- Location: Balad, Iraq
- Date: February 10, 2008 1630 (1330 GMT) (UTC+3)
- Attack type: car bomb
- Deaths: 25-33 (reports vary)
- Injured: 40+
- Perpetrators: Unknown

= 2008 Balad bombing =

Suicide car bombing in Iraq

The 2008 Balad bombing occurred on February 10, 2008 when a car bomb detonated in a market in Balad, Iraq, at a strategic Iraqi Army checkpoint. It killed at least 25 and injuring 40 more, though some estimates place the death toll at 33. Some buildings have collapsed and several people have been reported missing, adding to the possible death toll.

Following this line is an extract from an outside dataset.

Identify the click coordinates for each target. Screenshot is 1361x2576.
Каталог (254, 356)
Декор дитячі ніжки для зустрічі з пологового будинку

Among the dead are a driver and Iraqi journalist Alaa Abdulkareem Fartusi, a cameraman for Al-Forat, a Shiite-backed satellite news station. Fartusi marks the first journalist killed in Iraq in 2008. A female reporter was injured in the blast and remains in critical condition.

The bombing was on the same day that U.S. Defense Secretary Robert Gates arrived in Baghdad unannounced to meet Iraqi government leaders and U.S. commanders, including General David Petraeus.

This is the second bomb attack on Balad. The first was on September 29, 2005 when 95 people were killed.